Refractory to apoptosis induced by anticancer drugs is one of the major causes for therapeutic resistance in cancers. To investigate if CUDR-induced drug resistance is mediated through the process of apoptosis, DNA fragmentation and phosphatidylserine externalization were assessed and compared between A431 mock transfectants and CUDR transfectants after drug treatment for 48 h. The CUDR-transfected A431 cells were found to be resistant to apoptotic cell death induced by doxorubicin and etoposide, as the DNA laddering was barely detectable (Fig. 3B). In addition, by flow cytometric analysis of cells staining with annexin V/PI, fewer apoptotic cells were detected in CUDR transfectants than in the mock and control cells after doxorubicin or etoposide treatment (Fig. 3C). The process of apoptosis may involve the activation of caspase 8 or 9, which subsequently will lead to direct proteolytic activation of the effector caspase, caspase 3, to induce apoptotic cell death. Compared with the mock transfectants, significant down-regulation of caspase 3 (∼70% by densitometry analysis) was observed in CUDR transfectants, while there were no or slight changes only in the levels of caspases 8 and 9 (Fig. 4A). In terms of caspase 3 enzymatic activity, the basal caspase 3 activity was about twofold higher in the mock transfectants than in the CUDR transfectants.

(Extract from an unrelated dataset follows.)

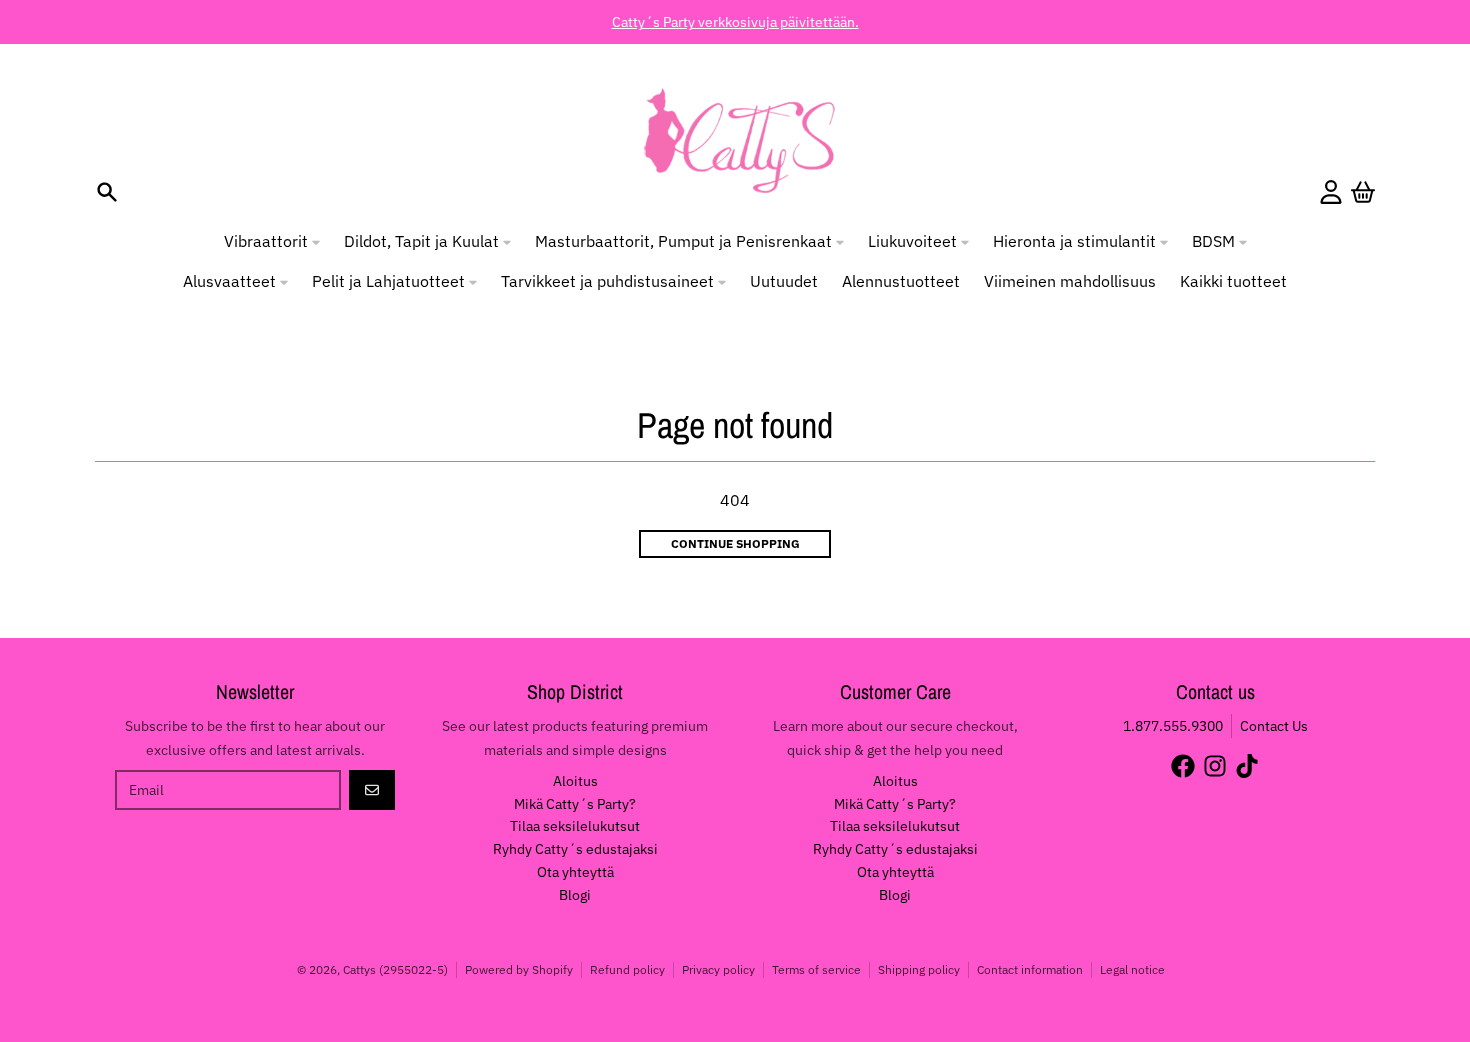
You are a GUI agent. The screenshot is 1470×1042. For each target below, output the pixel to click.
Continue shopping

After 48 h of doxorubicin treatment, an approximately fourfold increase in caspase 3 activity was observed in both the CUDR transfectants and the mock transfectants (Fig. 4B). By taking into account the differential in basal caspase 3 level, the specific activity of caspase 3 upon doxorubicin treatment was similar between the two groups of transfectants. Results support an idea that the protective effect of CUDR on doxorubicin-induced apoptosis in A431 cells may be related to its effect on the down-regulation of caspase 3 rather than on the process of drug-induced caspase 3 activation.

FIGURE 4.

FIGURE 4.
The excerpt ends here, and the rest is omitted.